R/simDataDK_AHM2_10.R

Defines functions simDataDK getCovSurface

Documented in simDataDK

# A function to simulate data under a (thinned) inhomogenous Poisson point process (IPP)
# Code adapted from Dorazio (GEB, 2014) and Koshkina et al. (MEE, 2017)
#  by Marc then decorticated by Mike.

# The original D-K code only allows one individual per pixel, which works if you have many more pixels than animals, but is not necessary. This version allows more than one animal per pixel.

# AHM2 chapter 10

# Helper function to generate bivariate normal covariate surfaces; not exported:
getCovSurface <- function(mWt=c(0.75, 0.4),sWt=c(0.25, 0.5), rho=0.5,
    xmin=-1, xmax=1, ymin=-1, ymax=1, loc) {
  mu.x <- xmin + mWt[1]*(xmax-xmin)
  mu.y <- ymin + mWt[2]*(ymax-ymin)
  sigma.x <- sWt[1]*abs(xmax-xmin)
  sigma.y <- sWt[2]*abs(ymax-ymin)
  rho1.xy <- 0.5
  mu <- c(mu.x, mu.y)
  Sigma <- matrix(c(sigma.x^2,
      rep(rho*sigma.x*sigma.y, 2),
      sigma.y^2), ncol=2)
  mvtnorm::dmvnorm(loc, mean=mu, sigma=Sigma)
}  # ----------------------------------------



# ---------------- Start of function definition --------------------
simDataDK <- function(sqrt.npix = 100, alpha = c(-1,-1), beta = c(6,0.5),
  drop.out.prop.pb = 0.7, quadrat.size = 4, gamma = c(0,-1.5),
  nquadrats = 250, nsurveys = 3, show.plot = TRUE){
  #
  # Function generates data for use with the integrated model described by Dorazio (GEB, 2014)
  # The function is based on the code written by Dorazio and adapted by Koshkina et al. (MEE, 2017)
  #
  # A Poisson point pattern (PPP) with intensity a function of a covariate X and intercept and
  # coefficient beta is simulated on a discrete (pixel-based) approximation of a continuous landscape
  # This PPP is then thinned with a pixel-wise thinning probability and with a
  # landscape-wise drop.out.prob.pb to produce a first data set of presence-only kind.
  # A second data set is simulated by imagining replicated pount counts in a total of nquadrats quadrats among
  # all square partitions of the landscape by quadrat.size.

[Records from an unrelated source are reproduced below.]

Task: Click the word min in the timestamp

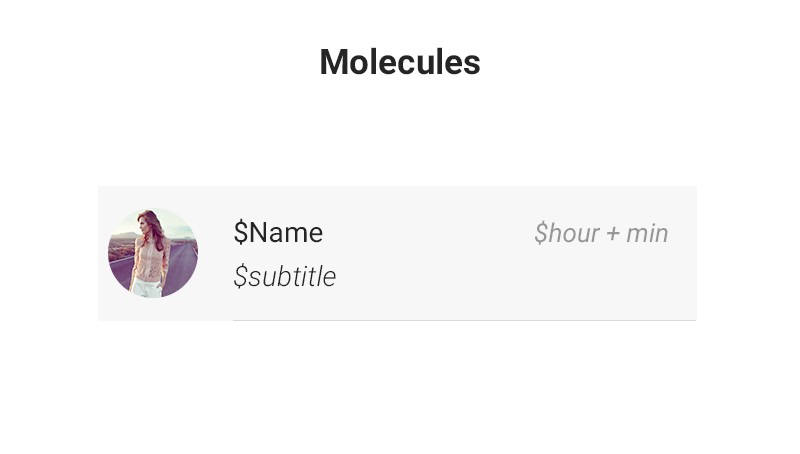Action: click(647, 234)
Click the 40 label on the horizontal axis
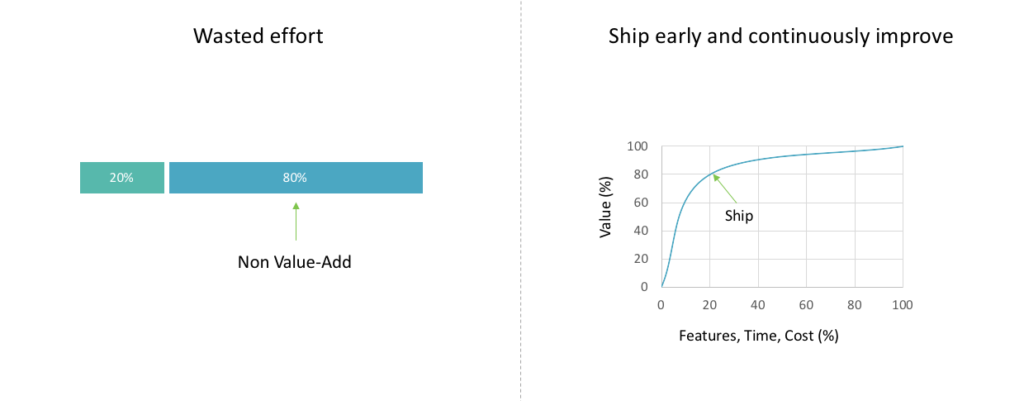 pyautogui.click(x=758, y=304)

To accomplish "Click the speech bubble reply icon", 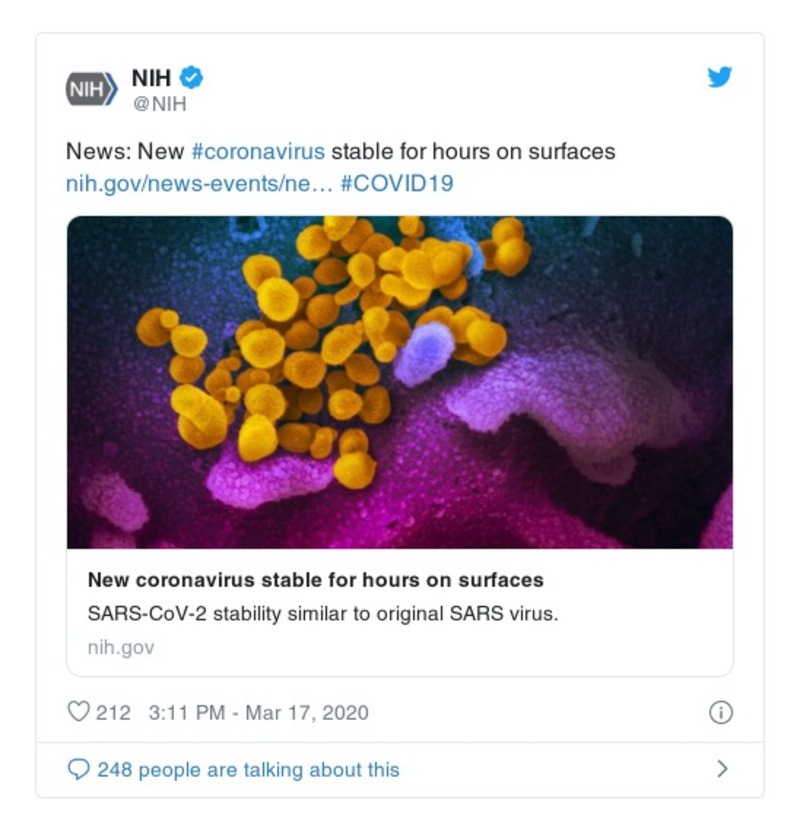I will 78,769.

  # Simulate data under a (thinned) Poisson point pattern (PPP).
  # sqrt.npix: number of pixels along each side of square state space (the 'landscape')
  #    number of pixels is then sqrt.npix^2
  # intensity of IPP: log(lambda) = beta0 + beta1 * covariate X
  # sampling detection bias in presence-only observations of IPP is modelled as:
  #               logit(b) = alpha0 + alpha1 * covariate W
  # quadrat.size: length of the side of quadrats in *pixel* units by which PPP is summarized for conducting replicate counts or site-occ surveys
  # detection probability for the counts is governed by gamma0 and gamma1 (on the cell-averaged values of W)
  # Drop-out proportion is proportion of PO points at the end that are discarded (perhaps because these sites are not visited at all ?)
  # nsurveys: number of replicated surveys in the count survey


  # This is a 100x smaller version of the simulation field compared to Koshkina et al.
  # The grid is only 100 x 100 = 10k (instead of 1 M)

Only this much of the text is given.